The coalition is excited that Story House plans to hire locally first, Fields said. 

“We have a wage issue in Montana, and higher wages mean more of us can stay, buy homes and raise our families here,” she said. “This is the opposite of what has been happening, and it is important that those of us living here play a part in the stories being told here.” 

The average film industry wage in Montana was $86,666 in 2022, compared to the overall private sector average of $54,232, according to a 2024 analysis of the film tax credit program.

Kier, with the Missoula Economic Partnership, said the organization keeps in mind the community’s top challenge of housing availability and affordability while recruiting businesses. 

“We take seriously the responsibility of trying to grow jobs at a pace that we can also grow our housing inventory so we’re not creating imbalances in the economy that lead to further escalation of housing prices or really big challenges on workforce availability,” he said. 

It’s rare for a community of Missoula’s size to see a new employer provide 100 or more jobs, but the area is not well-equipped to handle more than that at once, Kier said. Story House’s plan for growth over several years should feel organic and reflect the ability to develop talent in the community, he said. 

Story House hopes to participate in the housing conversation in Missoula and potentially be involved in a housing development on the surrounding Roseburg property if that aligns with the city’s plans, Higgins said. 

“We think it’s the socially responsible thing to do if we’re going to go out and over the next six years create 400 or more jobs,” he said. 

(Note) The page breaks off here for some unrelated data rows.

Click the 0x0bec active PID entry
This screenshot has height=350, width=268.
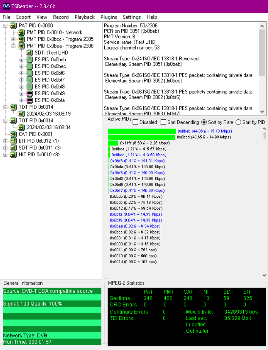[139, 155]
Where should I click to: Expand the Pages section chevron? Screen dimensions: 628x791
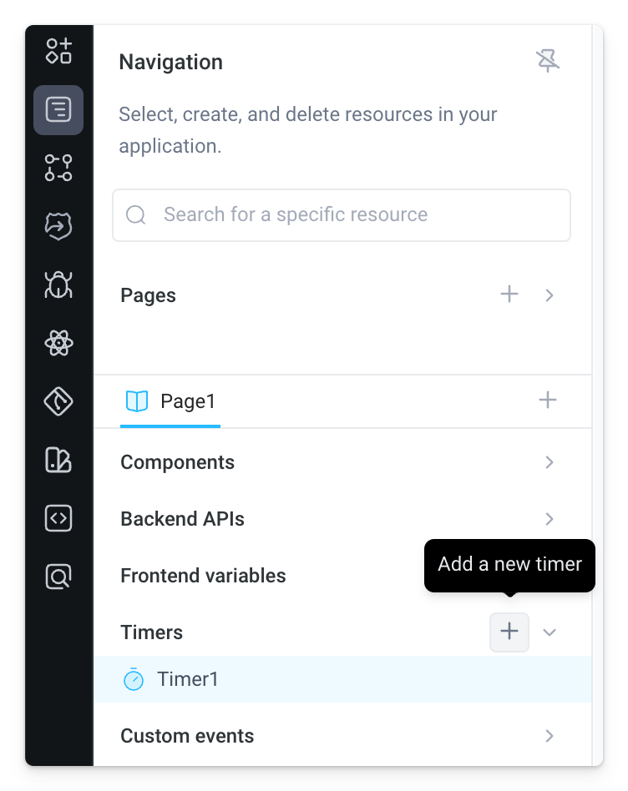click(549, 295)
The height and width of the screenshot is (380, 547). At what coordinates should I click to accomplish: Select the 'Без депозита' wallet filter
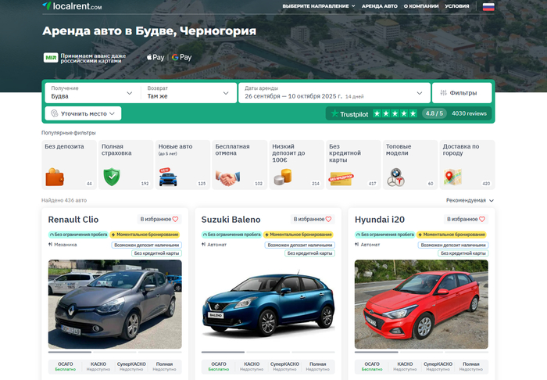pos(68,165)
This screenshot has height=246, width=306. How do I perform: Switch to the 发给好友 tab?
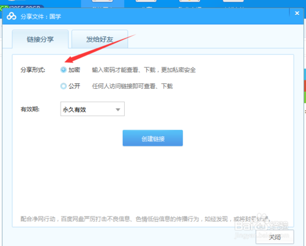[100, 39]
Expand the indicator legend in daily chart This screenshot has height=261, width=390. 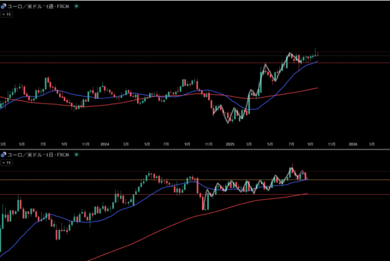point(6,163)
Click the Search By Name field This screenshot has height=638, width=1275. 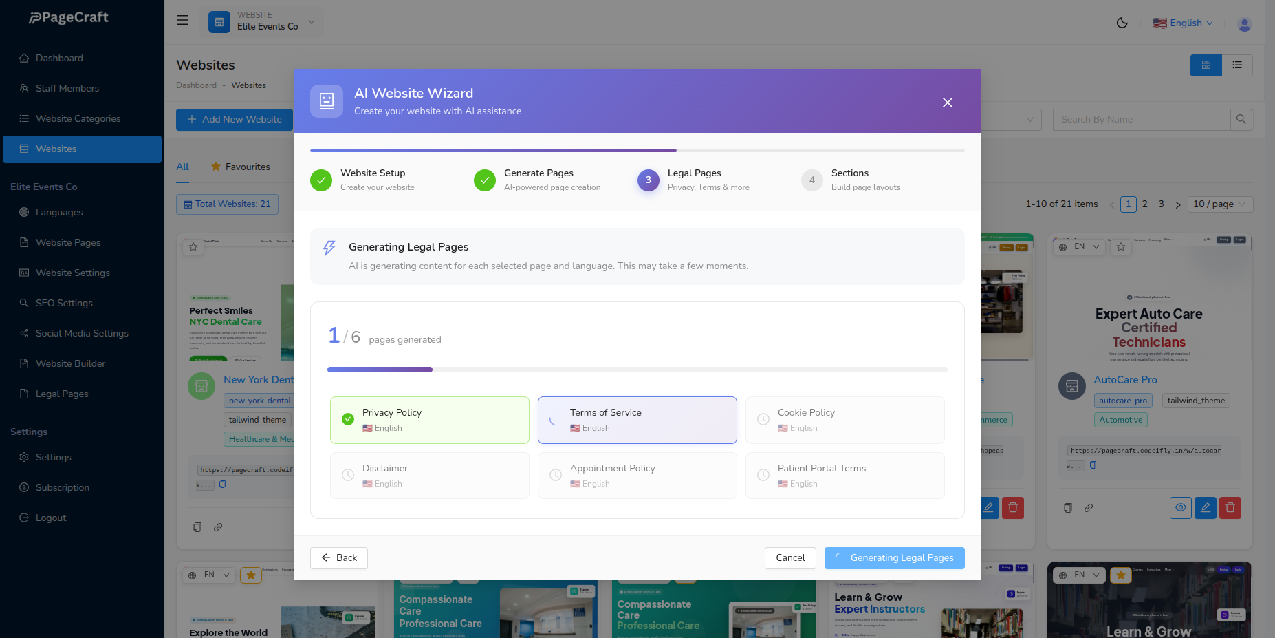click(x=1140, y=119)
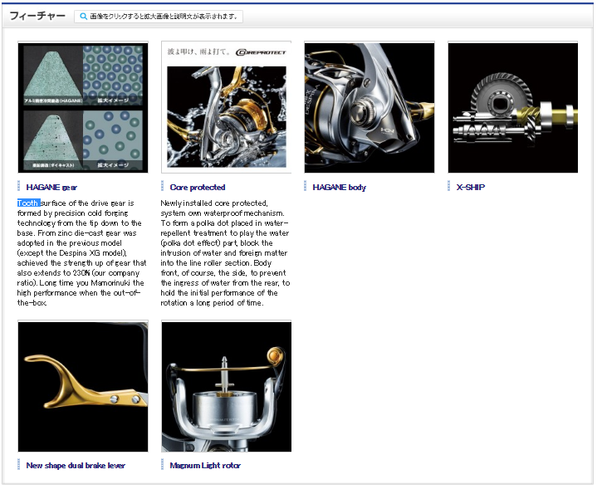597x489 pixels.
Task: Click the magnifier icon in the hint box
Action: pos(83,17)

Higgins said Montana had more of an existing film industry than he expected, in part because of the Montana Media Coalition and Paramount’s filming of “Yellowstone” and “1923” in the state. However, many students studying film are still leaving the state, and Story House hopes to bring more of those opportunities to Montana, he said. 

Over the last decade, Montana’s film production ecosystem has grown considerably through the MEDIA Act and the resources of the state’s film office, according to the tax credit program study. 

From 2010 to 2019, the state saw an average of 80 productions each year, generating revenue between $2.7 and $7.8 million annually, according to a similar study completed in 2020. The tax credit program began in July 2019, and the state saw 117 productions with a total economic impact of $47.6 million from January 2019 to June 2020. 

From July 2022 through mid-May 2024, 167 productions filmed in the state, spending $334 million and generating $22.2 million in tax revenue, according to the 2024 report. In Montana, the number of workers in the film industry increased from 280 in 2019 to 431 in 2022, according to data from the Bureau of Labor Statistics. 

Kier with the Missoula Economic Partnership said the updated tax credit program and the Story House studio offer a turning point for the film industry to become more prominent in “its own Montana way,” rather than the perception of it rising and falling with one major production. 

“This is a place where young people are excited to be, to build toward a future, but it’s a place that’s harder than ever for young people to be because it’s so expensive,” Kier said. “It’s important Montana is celebrating and supporting those industries that have younger workers so they continue to be excited to live, work and play in Montana and invest their lives into this place so it continues to be a thriving place for everyone to live in the future.”